Nel Salone d’Onore del CONI, al Foro Italico, lunedì scorso si è tenuta la presentazione ufficiale della ventottesima edizione del Mundialido, torneo di calcio dedicato all’integrazione, che da quasi trent’anni rappresenta un punto di riferimento per le comunità straniere in Italia. L’evento, presentato dalla conduttrice Rai Simona Ronaldi, ha registrato una partecipazione ampia e qualificata, confermando il carattere internazionale di una manifestazione che nel tempo ha saputo trasformarsi in una piattaforma di dialogo, inclusione e cooperazione culturale attraverso lo sport.
Nel suo intervento, il Presidente di ASI Claudio Barbaro ha richiamato il ruolo dell’Ente nella promozione di iniziative capaci di unire territori e comunità attraverso il linguaggio universale del calcio, soffermandosi sul valore sociale del progetto e sul suo impatto concreto nei percorsi di integrazione vissuti sul campo, dove sport e convivenza civile si intrecciano in modo naturale. Accanto a lui, l’organizzatore storico Eugenio Marchina ha ripercorso l’evoluzione della manifestazione, nata quasi trent’anni fa sul litorale romano e divenuta nel tempo un appuntamento atteso da atleti, comunità e istituzioni.
Alla cerimonia hanno preso parte rappresentanze diplomatiche, comunità internazionali, dirigenti sportivi ed esponenti istituzionali provenienti da numerosi Paesi, confermando la vocazione globale del torneo. Significativa la partecipazione di Luigi Manganiello, Console Generale della Sierra Leone (sorteggiata nel Girone C insieme a Ecuador, Ucraina e Marocco), la cui presenza ha ribadito l’importanza del sostegno diplomatico alle iniziative che promuovono integrazione sociale, rispetto reciproco e amicizia tra i popoli.
L’edizione 2026 vedrà la partecipazione di ventiquattro squadre (rappresentative di altrettanti Paesi), impegnate in oltre 50 partite, numeri questi che confermano il Mundialido come uno dei più rilevanti eventi multiculturali e sportivi organizzati in Italia. Fra le curiosità, la presenza dell’Argentina, che giocherà per la prima volta in rappresentanza del Paese campione del mondo, aggiungendo un elemento simbolico a un torneo che accoglie anche realtà provenienti da contesti geopolitici complessi, come Sudan e Madagascar, trasformando il campo di gioco in uno spazio di resilienza e visibilità.

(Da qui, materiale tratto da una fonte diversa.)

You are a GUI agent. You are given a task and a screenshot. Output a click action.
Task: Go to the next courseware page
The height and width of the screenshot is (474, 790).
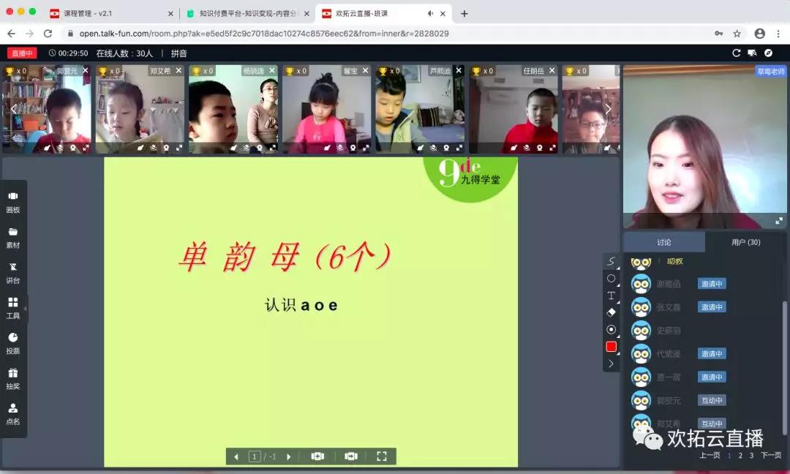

La cerimonia di apertura si terrà il 23 maggio allo Stadio Fiorentini, nel V Municipio, un’area di Roma caratterizzata da una forte presenza di comunità straniere e scelta proprio per ribadire la vocazione inclusiva della manifestazione. La sfilata delle delegazioni aprirà ufficialmente il torneo, prima dell’incontro inaugurale che vedrà in campo i campioni in carica della Colombia.
Giunto alla sua ventottesima edizione, il Mundialido continua a rappresentare un simbolo di integrazione, inclusione e fratellanza internazionale, riaffermando il ruolo dello sport come strumento capace di unire culture, comunità e nazioni in un linguaggio condiviso e immediato.